In this lecture, Bois will examine several encounters, or rather false encounters, of Picasso with abstraction. Bois will also discuss the way in which pioneers of abstract art (Mondrian in particular) thought of their own art as the continuation of Picasso’s.

“Pablo Picasso did not speak often about abstraction, but when he did, it was either to dismiss it as complacent decoration or to declare its very notion an oxymoron,” said Yve-Alain Bois. “The root of this hostility is to be found in the impasse that the artist reached in the summer 1910, when abstraction suddenly appeared as the logical development of his previous work, a possibility at which he recoiled in horror. But though he swore to never go again near abstraction, he could not prevent himself from testing his resolve from time to time.”

A specialist in twentieth-century European and American art, Bois is recognized as an expert on a wide range of artists, from Henri Matisse and Pablo Picasso to Piet Mondrian, Barnett Newman, and Ellsworth Kelly. He has curated and co-curated a number of influential exhibitions, including Piet Mondrian, A Retrospective (1994); L’informe, mode d’emploi (1996); Matisse and Picasso: A Gentle Rivalry (1999); and Picasso Harlequin 1917–1937 (2008). His books include Ellsworth Kelly: Catalogue Raisonné of Paintings, Reliefs, and Sculpture: Vol. 1, 19401953 (2015); Matisse in the Barnes Foundation (2015); Art Since 1900 (with Benjamin Buchloh, Hal Foster, and Rosalind Krauss, 2004); Matisse and Picasso (1998); Formless: A User’s Guide (with Rosalind Krauss, 1997); and Painting as Model (1990). Bois is currently working on several long-term projects, foremost among them the catalogue raisonné of Ellsworth Kelly’s paintings and sculptures, whose second volume (out of five) he plans to finish this year.

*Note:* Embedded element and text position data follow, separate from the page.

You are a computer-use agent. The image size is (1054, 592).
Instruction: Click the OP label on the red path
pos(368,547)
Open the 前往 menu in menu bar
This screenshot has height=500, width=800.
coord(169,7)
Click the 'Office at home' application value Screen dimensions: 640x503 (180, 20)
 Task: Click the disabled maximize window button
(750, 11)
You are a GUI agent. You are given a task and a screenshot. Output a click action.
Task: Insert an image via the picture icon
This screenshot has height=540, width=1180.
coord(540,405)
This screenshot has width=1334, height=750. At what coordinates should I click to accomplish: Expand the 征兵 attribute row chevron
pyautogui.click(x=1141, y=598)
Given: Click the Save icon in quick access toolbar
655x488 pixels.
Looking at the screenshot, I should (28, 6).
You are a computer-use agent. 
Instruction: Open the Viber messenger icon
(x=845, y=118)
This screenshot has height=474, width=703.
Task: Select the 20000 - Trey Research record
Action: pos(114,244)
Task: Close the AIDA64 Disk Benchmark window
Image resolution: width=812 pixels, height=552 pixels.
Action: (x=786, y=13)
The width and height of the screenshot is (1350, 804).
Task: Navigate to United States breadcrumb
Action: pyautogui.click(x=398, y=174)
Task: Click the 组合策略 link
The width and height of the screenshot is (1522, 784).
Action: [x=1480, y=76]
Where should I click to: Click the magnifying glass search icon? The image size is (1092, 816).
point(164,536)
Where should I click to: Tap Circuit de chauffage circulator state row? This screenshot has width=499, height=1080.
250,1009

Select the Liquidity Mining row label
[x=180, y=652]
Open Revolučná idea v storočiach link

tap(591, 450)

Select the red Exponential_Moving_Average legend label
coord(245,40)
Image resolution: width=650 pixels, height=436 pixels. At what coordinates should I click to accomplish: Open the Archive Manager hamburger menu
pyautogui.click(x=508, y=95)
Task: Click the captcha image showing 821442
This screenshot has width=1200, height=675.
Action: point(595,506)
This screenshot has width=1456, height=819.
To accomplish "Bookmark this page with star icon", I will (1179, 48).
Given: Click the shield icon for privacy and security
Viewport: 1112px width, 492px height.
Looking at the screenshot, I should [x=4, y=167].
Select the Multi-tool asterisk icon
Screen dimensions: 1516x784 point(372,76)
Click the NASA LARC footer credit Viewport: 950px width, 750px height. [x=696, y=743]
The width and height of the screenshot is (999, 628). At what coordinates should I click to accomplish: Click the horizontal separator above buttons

A member of the American Academy of Arts and Sciences, Bois obtained his doctorate from the École des Hautes Études en Sciences Sociales (1977). He began his career at the Centre National de la Recherche Scientifique in Paris in 1977. Bois joined the faculty of Johns Hopkins University in 1983 and remained there until 1991, at which time he accepted the Joseph Pulitzer, Jr., Professorship of Modern Art in the Department of the History of Art and Architecture at Harvard University. Bois was acting chair of the department in 1999–2000, and chair from 2002–2005. He joined the Faculty of the Institute in 2005.